Dataset:
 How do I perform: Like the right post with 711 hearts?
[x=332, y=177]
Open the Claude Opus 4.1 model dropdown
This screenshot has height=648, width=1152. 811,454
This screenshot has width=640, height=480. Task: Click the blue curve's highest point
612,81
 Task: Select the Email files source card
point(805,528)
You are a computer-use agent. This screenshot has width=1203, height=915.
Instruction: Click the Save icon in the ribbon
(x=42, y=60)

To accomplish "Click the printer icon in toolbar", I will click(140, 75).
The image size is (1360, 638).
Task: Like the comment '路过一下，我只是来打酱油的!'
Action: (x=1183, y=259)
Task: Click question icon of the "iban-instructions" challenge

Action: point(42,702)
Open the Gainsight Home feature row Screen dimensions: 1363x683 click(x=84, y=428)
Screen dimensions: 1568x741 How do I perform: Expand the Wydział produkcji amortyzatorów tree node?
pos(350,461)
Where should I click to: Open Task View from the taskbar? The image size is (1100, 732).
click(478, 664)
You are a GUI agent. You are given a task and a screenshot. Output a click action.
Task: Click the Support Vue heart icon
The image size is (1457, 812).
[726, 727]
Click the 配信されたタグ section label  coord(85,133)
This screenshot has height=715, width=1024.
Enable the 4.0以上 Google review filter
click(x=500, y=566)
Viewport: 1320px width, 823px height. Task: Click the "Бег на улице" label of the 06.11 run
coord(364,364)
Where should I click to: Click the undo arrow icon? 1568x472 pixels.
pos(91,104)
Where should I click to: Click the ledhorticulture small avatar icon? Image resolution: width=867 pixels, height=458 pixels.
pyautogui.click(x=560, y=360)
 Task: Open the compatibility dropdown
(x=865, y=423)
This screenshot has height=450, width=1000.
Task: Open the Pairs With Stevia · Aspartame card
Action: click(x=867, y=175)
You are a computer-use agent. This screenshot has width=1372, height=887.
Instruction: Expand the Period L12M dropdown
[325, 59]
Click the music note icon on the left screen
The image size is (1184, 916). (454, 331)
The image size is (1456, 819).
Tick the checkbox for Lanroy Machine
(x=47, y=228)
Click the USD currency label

Given problem: Retype every one of the lines above with no changes.

Exercise result:
 How do I perform: Like the right post with 711 hearts?
[x=332, y=177]
Open the Claude Opus 4.1 model dropdown
This screenshot has height=648, width=1152. 811,454
This screenshot has width=640, height=480. Task: Click the blue curve's highest point
612,81
 Task: Select the Email files source card
point(805,528)
You are a computer-use agent. This screenshot has width=1203, height=915.
Instruction: Click the Save icon in the ribbon
(x=42, y=60)

To accomplish "Click the printer icon in toolbar", I will click(140, 75).
The image size is (1360, 638).
Task: Like the comment '路过一下，我只是来打酱油的!'
Action: (x=1183, y=259)
Task: Click question icon of the "iban-instructions" challenge

Action: point(42,702)
Open the Gainsight Home feature row Screen dimensions: 1363x683 click(x=84, y=428)
Screen dimensions: 1568x741 How do I perform: Expand the Wydział produkcji amortyzatorów tree node?
pos(350,461)
Where should I click to: Open Task View from the taskbar? The image size is (1100, 732).
click(478, 664)
You are a GUI agent. You are given a task and a screenshot. Output a click action.
Task: Click the Support Vue heart icon
The image size is (1457, 812).
[726, 727]
Click the 配信されたタグ section label  coord(85,133)
This screenshot has height=715, width=1024.
Enable the 4.0以上 Google review filter
click(x=500, y=566)
Viewport: 1320px width, 823px height. Task: Click the "Бег на улице" label of the 06.11 run
coord(364,364)
Where should I click to: Click the undo arrow icon? 1568x472 pixels.
pos(91,104)
Where should I click to: Click the ledhorticulture small avatar icon? Image resolution: width=867 pixels, height=458 pixels.
pyautogui.click(x=560, y=360)
 Task: Open the compatibility dropdown
(x=865, y=423)
This screenshot has height=450, width=1000.
Task: Open the Pairs With Stevia · Aspartame card
Action: click(x=867, y=175)
You are a computer-use agent. This screenshot has width=1372, height=887.
Instruction: Expand the Period L12M dropdown
[325, 59]
Click the music note icon on the left screen
The image size is (1184, 916). (454, 331)
The image size is (1456, 819).
Tick the checkbox for Lanroy Machine
(x=47, y=228)
Click the USD currency label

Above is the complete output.